Ah, so if you use Certain Words, researchers can spot if you’re spreading misinformation. Hence the title of this article, aimed at getting Cliscep noticed in the Great Fake Social Science Scam Algorithm Method Cloud of Unknowing which BBC Checkers take for Reality.

Highly shared articles made false assertions that climate change was not confirmed by science or claimed to debunk it with data. Of these, 69% could be traced back to just 10 “super-polluter” publishers – dubbed the “toxic ten” – the campaign group found.

So, “claiming to debunk a claim with data” gets you labelled as a “denier” (also a “toxic,” “extremist” “conspiracy theorist” – see below.)

But there’s more:

These posts represent the most extreme types of outright climate denial, according to the CCDH. They can’t tell us the true scale of climate misinformation on the site but they do indicate climate conspiracy content is spreading without being labelled or removed by Facebook. Campaign group Stop Funding Heat, working together with think tank the Institute for Strategic Dialogue (ISD), said it had found far more misinformation which more generally “undermines the existence or impacts of climate change, the human influence on climate change, and the need for urgent action”.

We at Climate Scepticism have never knowingly “undermined the existence of climate change,” which is probably why we didn’t make it to Hate’s top ten. That’s because, unlike the BBC’s Reality Check Team, we understand the English language.

And there’s worse:

Counter-extremism think tank the ISD discovered during the 2021 German election that most of the top shared posts relating to renewable energy on the site (18 out of 25) either doubted climate change or criticised climate action.

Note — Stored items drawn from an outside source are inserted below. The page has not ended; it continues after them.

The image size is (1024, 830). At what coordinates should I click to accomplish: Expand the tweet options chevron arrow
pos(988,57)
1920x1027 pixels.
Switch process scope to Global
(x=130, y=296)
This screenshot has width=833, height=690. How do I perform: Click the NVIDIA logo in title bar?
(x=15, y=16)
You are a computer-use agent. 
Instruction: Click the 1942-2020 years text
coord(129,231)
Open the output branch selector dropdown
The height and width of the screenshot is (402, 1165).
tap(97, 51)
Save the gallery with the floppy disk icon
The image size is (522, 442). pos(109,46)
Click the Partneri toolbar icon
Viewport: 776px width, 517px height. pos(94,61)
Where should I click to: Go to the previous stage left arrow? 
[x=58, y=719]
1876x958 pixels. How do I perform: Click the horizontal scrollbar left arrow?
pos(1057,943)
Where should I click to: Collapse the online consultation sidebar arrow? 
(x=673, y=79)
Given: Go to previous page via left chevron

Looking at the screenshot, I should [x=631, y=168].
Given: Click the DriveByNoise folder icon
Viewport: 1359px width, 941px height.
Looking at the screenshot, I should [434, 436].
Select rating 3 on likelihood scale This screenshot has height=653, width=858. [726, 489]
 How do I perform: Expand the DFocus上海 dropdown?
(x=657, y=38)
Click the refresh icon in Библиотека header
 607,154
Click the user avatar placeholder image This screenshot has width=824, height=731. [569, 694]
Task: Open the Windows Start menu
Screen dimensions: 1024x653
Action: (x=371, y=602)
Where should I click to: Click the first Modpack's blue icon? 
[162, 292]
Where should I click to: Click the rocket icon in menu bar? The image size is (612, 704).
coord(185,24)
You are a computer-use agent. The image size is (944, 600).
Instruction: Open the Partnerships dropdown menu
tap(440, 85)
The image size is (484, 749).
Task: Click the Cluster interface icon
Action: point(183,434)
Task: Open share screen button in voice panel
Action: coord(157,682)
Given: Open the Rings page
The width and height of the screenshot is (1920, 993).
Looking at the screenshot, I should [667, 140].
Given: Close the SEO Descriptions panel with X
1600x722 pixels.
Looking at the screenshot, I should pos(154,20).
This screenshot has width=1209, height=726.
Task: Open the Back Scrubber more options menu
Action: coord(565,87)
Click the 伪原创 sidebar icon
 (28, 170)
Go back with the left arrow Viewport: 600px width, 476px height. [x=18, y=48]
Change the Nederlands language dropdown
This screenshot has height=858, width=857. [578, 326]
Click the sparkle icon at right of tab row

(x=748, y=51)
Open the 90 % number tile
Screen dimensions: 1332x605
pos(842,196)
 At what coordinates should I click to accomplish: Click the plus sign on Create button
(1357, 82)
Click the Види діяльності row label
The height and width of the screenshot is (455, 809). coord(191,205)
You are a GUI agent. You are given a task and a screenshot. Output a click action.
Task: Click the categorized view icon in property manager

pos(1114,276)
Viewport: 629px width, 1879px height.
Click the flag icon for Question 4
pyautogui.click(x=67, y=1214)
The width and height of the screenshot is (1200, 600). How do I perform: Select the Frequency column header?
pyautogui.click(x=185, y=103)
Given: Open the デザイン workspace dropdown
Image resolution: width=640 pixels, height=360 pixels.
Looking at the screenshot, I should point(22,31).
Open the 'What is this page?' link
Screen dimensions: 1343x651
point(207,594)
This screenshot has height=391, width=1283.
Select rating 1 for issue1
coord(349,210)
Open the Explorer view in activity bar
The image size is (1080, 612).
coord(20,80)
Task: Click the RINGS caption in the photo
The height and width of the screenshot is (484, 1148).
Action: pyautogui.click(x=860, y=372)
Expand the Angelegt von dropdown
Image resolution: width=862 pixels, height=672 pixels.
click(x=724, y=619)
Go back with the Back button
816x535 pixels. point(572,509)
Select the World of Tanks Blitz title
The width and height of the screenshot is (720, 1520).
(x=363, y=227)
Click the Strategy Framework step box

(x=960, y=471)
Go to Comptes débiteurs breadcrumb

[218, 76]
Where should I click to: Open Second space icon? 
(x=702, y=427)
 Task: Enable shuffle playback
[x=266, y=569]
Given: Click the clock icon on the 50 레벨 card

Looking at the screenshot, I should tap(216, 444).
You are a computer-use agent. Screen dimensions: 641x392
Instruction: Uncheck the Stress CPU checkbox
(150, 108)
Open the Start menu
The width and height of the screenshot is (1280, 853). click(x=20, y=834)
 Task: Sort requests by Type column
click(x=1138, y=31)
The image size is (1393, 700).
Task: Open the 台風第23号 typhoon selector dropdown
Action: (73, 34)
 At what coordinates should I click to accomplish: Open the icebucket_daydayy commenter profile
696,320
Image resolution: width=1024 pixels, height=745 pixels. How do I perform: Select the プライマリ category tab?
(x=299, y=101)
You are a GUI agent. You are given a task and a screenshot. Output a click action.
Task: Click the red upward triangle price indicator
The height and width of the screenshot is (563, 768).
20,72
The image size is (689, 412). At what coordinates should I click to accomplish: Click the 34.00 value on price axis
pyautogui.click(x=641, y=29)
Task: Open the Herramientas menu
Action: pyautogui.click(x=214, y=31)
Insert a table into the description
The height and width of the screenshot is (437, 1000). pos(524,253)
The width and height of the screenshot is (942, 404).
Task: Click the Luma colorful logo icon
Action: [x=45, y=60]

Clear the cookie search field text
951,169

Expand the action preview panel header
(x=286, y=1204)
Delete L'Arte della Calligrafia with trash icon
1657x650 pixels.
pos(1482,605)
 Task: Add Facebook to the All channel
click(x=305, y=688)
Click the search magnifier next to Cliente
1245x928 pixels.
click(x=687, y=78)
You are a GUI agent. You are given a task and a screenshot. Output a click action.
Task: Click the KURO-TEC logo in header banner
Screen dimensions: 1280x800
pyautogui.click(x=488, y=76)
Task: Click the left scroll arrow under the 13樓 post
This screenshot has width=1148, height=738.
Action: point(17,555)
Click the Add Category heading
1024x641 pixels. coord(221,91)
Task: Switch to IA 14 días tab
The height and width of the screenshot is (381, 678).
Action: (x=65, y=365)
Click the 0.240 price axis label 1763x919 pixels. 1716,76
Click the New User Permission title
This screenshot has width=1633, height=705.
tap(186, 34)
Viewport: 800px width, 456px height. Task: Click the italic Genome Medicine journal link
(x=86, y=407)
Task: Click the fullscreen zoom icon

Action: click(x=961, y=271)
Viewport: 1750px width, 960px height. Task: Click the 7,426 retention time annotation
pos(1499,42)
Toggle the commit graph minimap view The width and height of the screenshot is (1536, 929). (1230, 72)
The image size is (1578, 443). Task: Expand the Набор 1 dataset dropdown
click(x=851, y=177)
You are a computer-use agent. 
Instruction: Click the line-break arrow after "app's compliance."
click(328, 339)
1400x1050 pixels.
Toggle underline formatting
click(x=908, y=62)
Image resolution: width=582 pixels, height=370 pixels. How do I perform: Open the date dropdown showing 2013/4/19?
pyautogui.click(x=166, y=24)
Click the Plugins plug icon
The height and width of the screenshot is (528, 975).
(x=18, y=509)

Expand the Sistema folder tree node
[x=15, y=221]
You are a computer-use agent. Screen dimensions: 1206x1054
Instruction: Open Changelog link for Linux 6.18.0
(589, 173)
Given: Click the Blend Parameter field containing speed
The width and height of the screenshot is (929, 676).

Think about that. The BBC disapproves of “criticising climate action,” especially during an election campaign, citing the Institute for Strategic Dialogue. Strategic dialogue is presumably the sort that doesn’t involve criticism. Not before an election, anyway.

The BBC, being a responsible mainstream media organisation, doesn’t actually name any of the toxic extremist conspiratorial sites that “undermine the existence or impacts of climate change.” The two BBC Reality Checkers Rachel Schraer & Kayleen Devlin just flatulate in a vacuum. To understand what the BBC is talking about, you have to go to The Center for Countering Digital Hate website and download their report. There you’ll learn that the toxic ten are:

1) Breitbart, the disinformation site once run by Steve Bannon

2 Western Journal, whose founder claimed President Obama is Muslim

3)  Newsmax, a key promoter of election fraud conspiracies

4)  Townhall Media, founded by the Exxon-funded Heritage Foundation

5)  Media Research Center, a “think tank” that received funding from Exxon

6)  The Washington Times, founded by self-proclaimed messiah Sun Myung Moon

7)  The Federalist Papers, a site that has promoted Covid misinformation

8)  Daily Wire, one of the most engaged-with publishers on Facebook

9)  Russian state media, pushing disinformation via and Sputnik News

10)  Patriot Post, a secretive conservative site whose writers use pseudonyms

Steve Bannon, Exxon, Sun Myung Moon, Russian state media – enough said. But here are some of the specific charges made against the toxic ten:

On Breitbart:

US contributor John Nolte and Breitbart London’s executive editor James Delingpole both having repeatedly referred to climate change as a “hoax” pushed by so-called “climate alarmists”.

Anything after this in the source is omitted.